> Data excerpts:
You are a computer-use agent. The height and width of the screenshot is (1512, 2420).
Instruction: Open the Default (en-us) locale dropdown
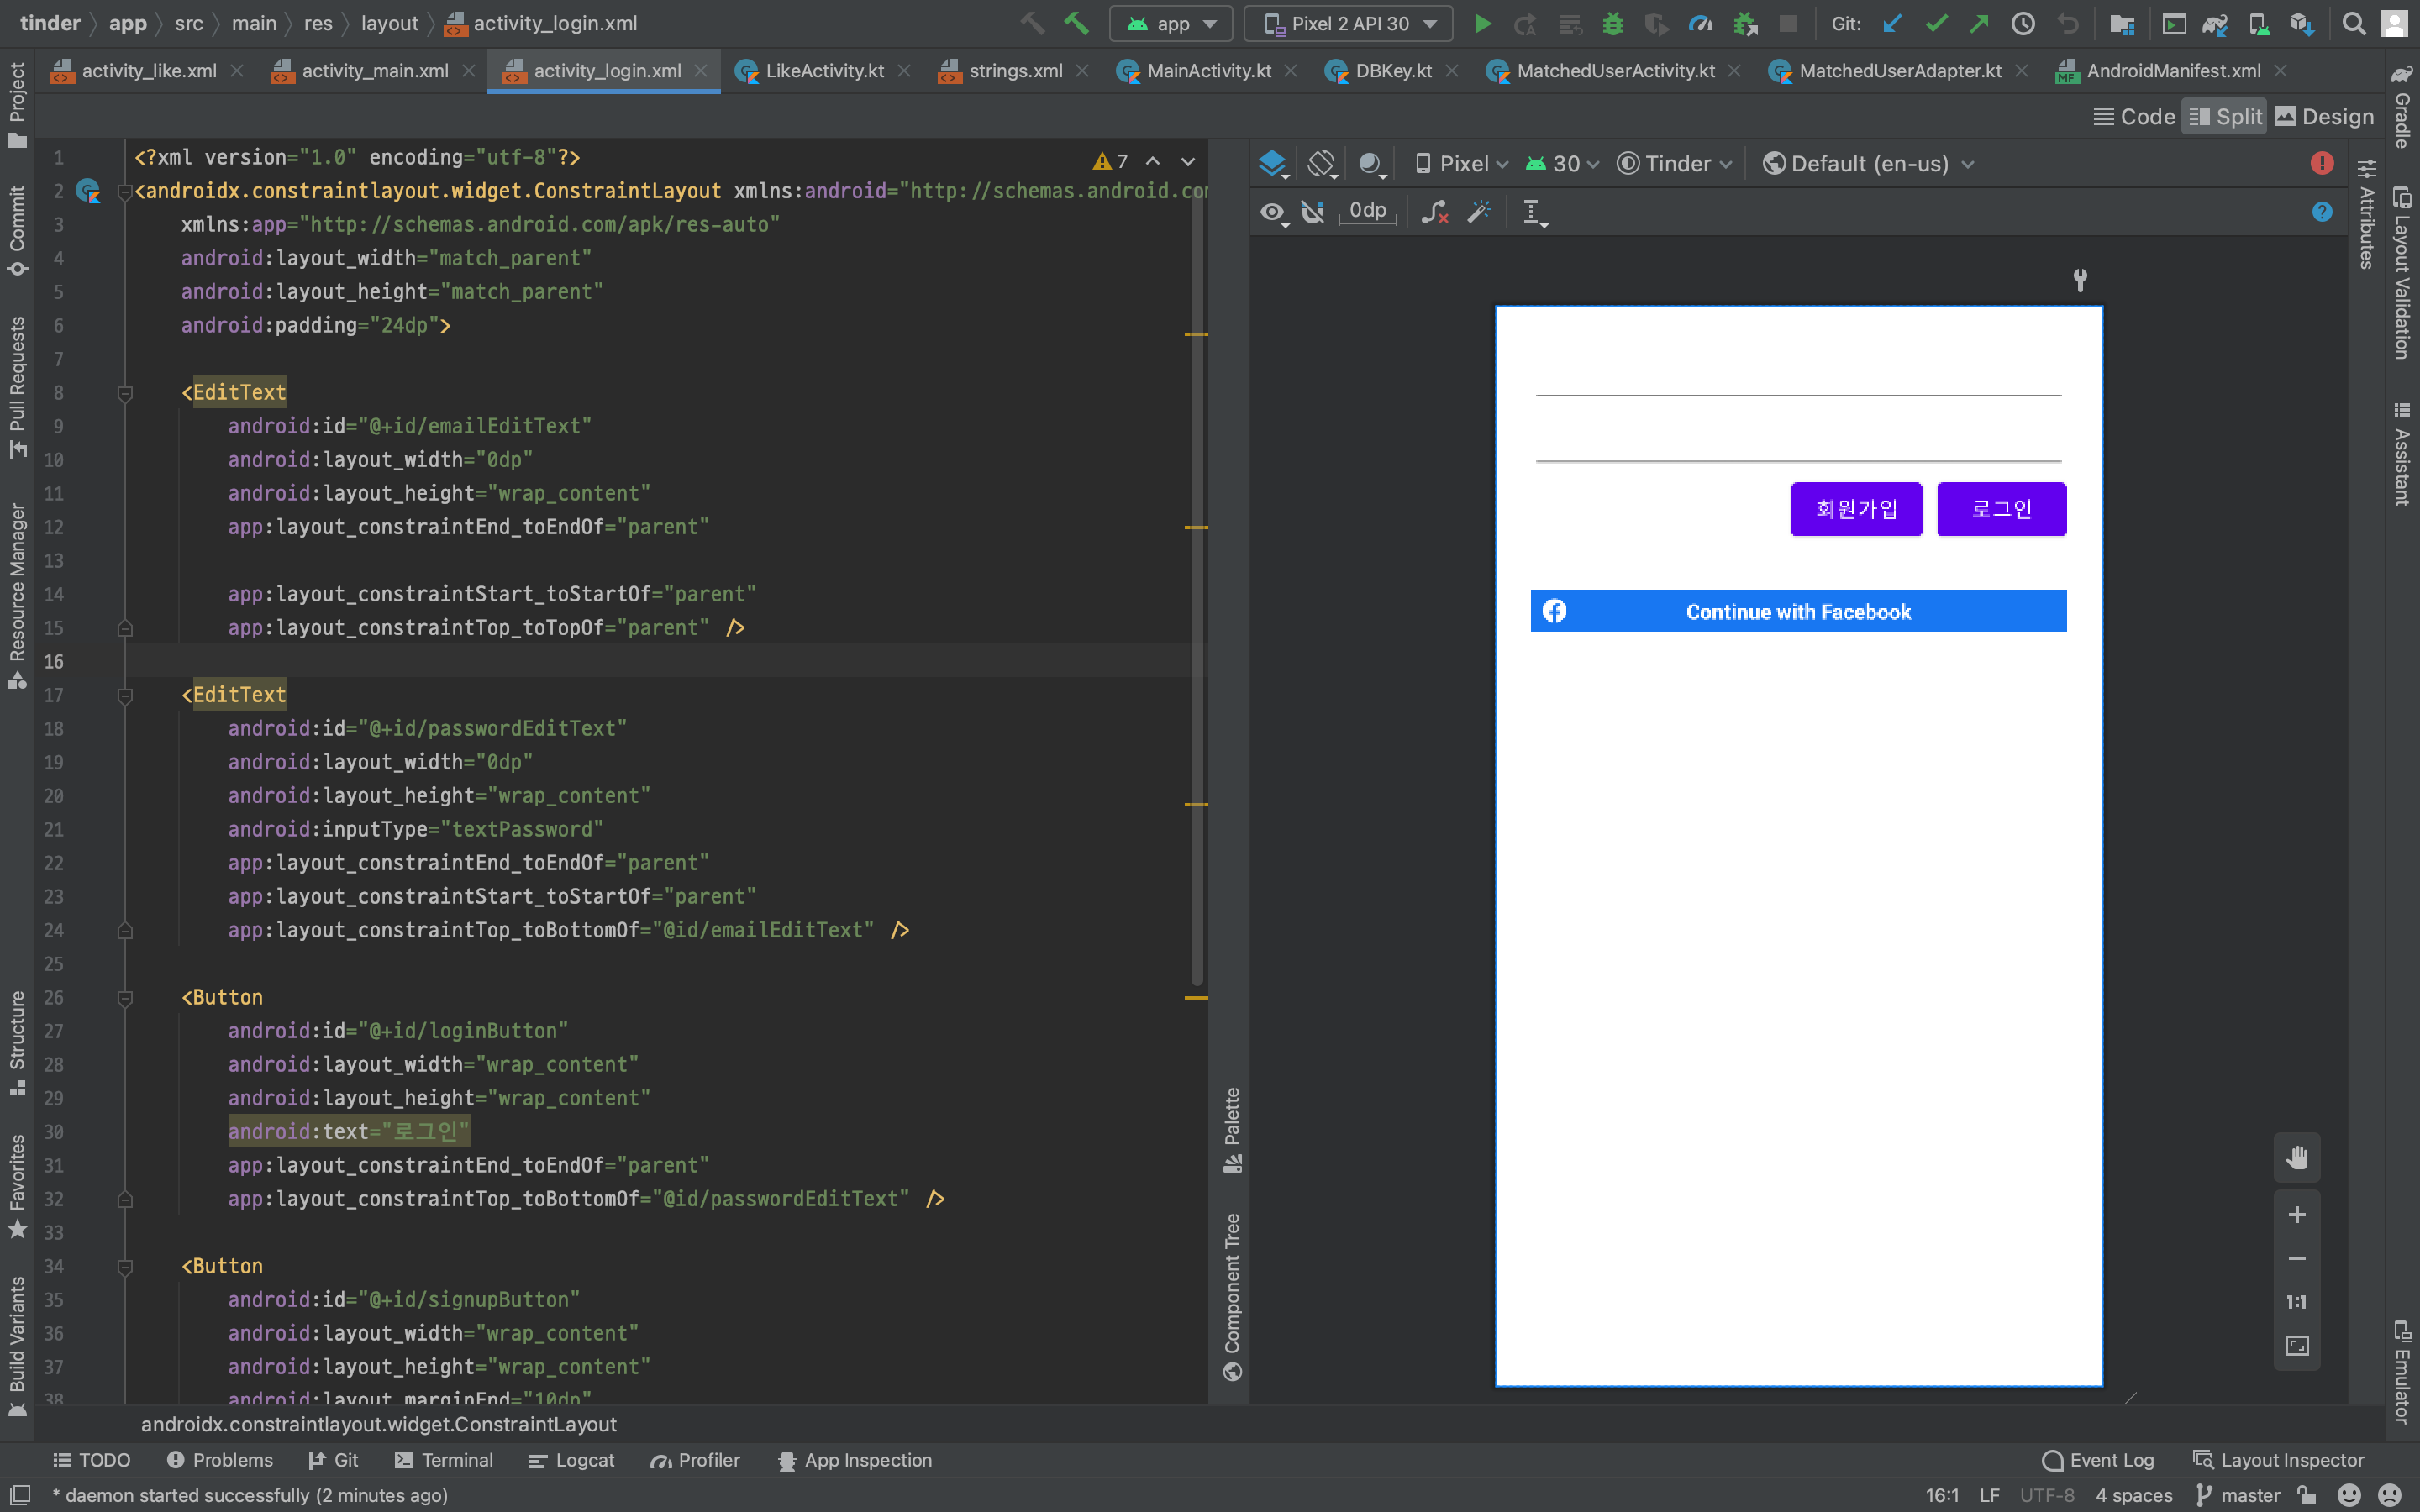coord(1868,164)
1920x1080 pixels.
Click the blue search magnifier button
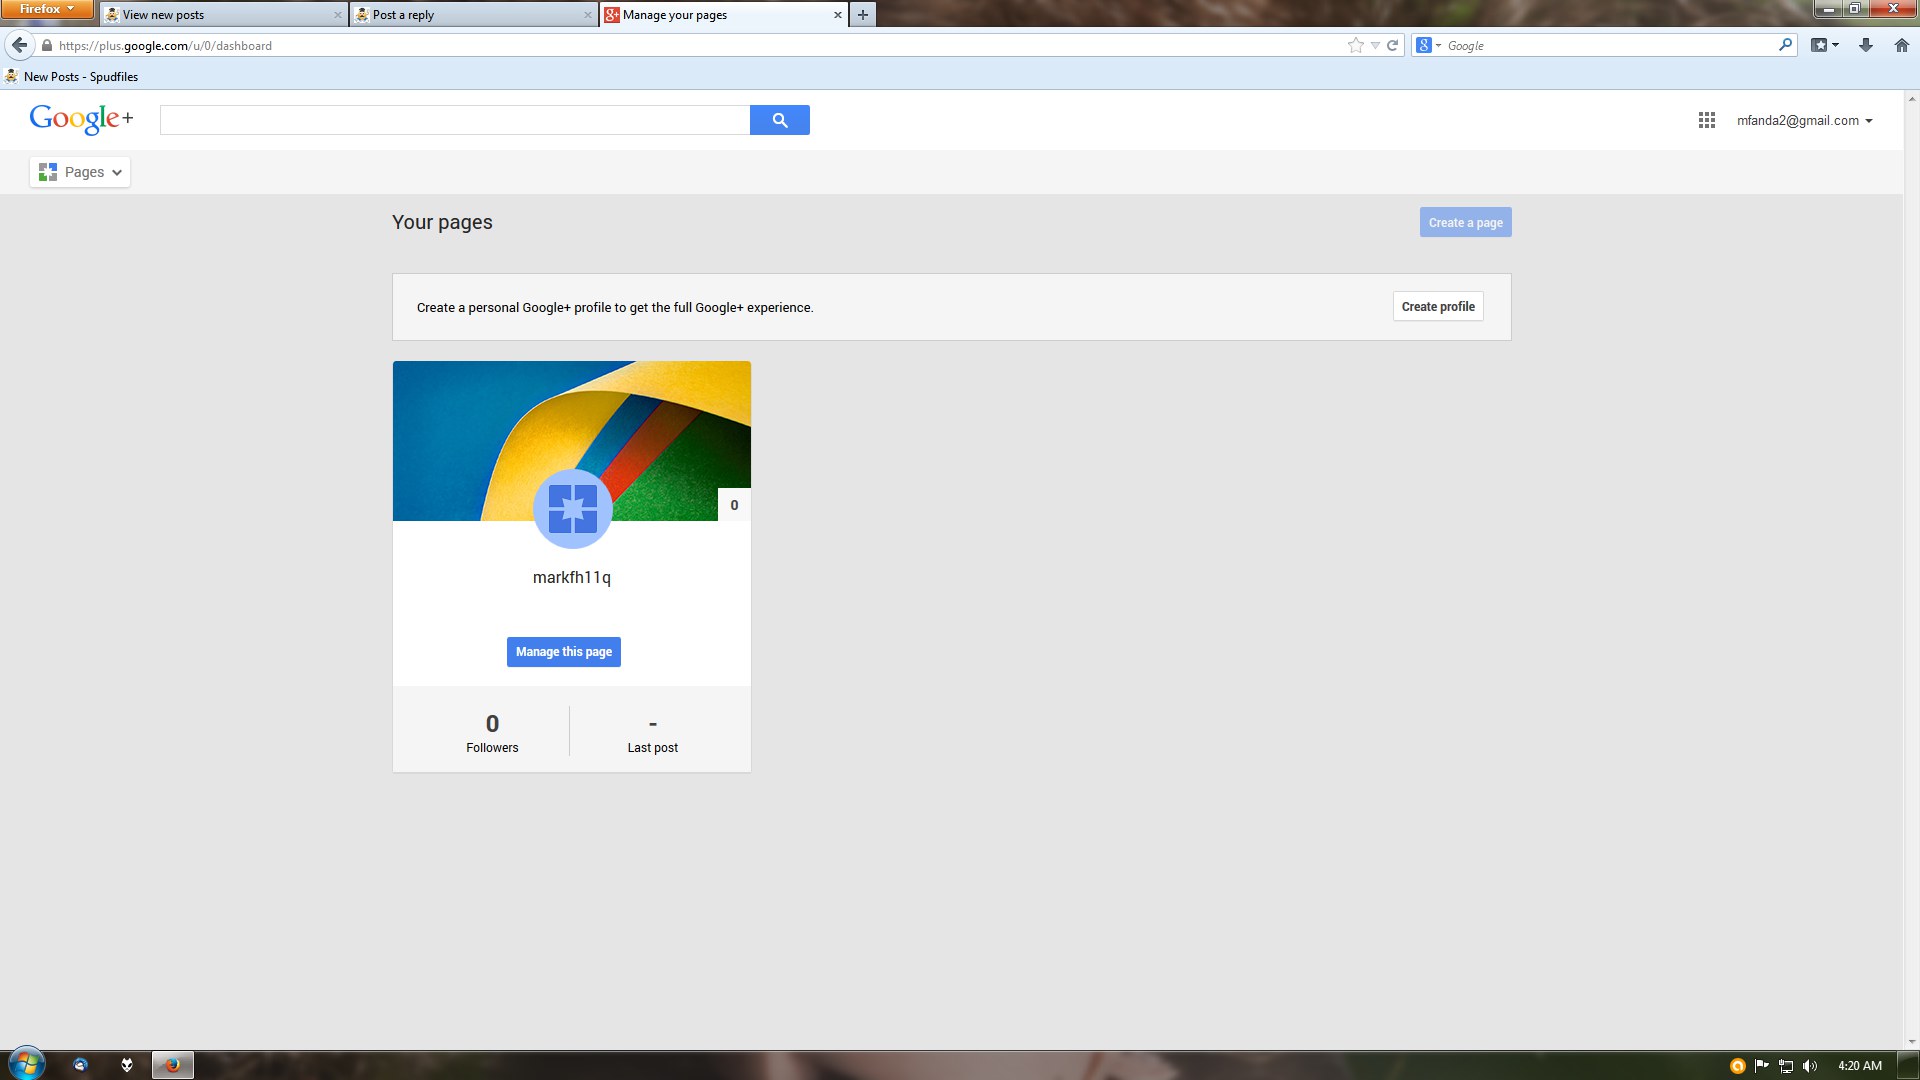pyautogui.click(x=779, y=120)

> About this exercise: In the copy, include exactly the lines from the one with "Instruction: Open the" through the final line of the data, both ends included, and no pictures.

> Output:
Instruction: Open the Default (en-us) locale dropdown
coord(1868,164)
1920x1080 pixels.
Click the blue search magnifier button
pyautogui.click(x=779, y=120)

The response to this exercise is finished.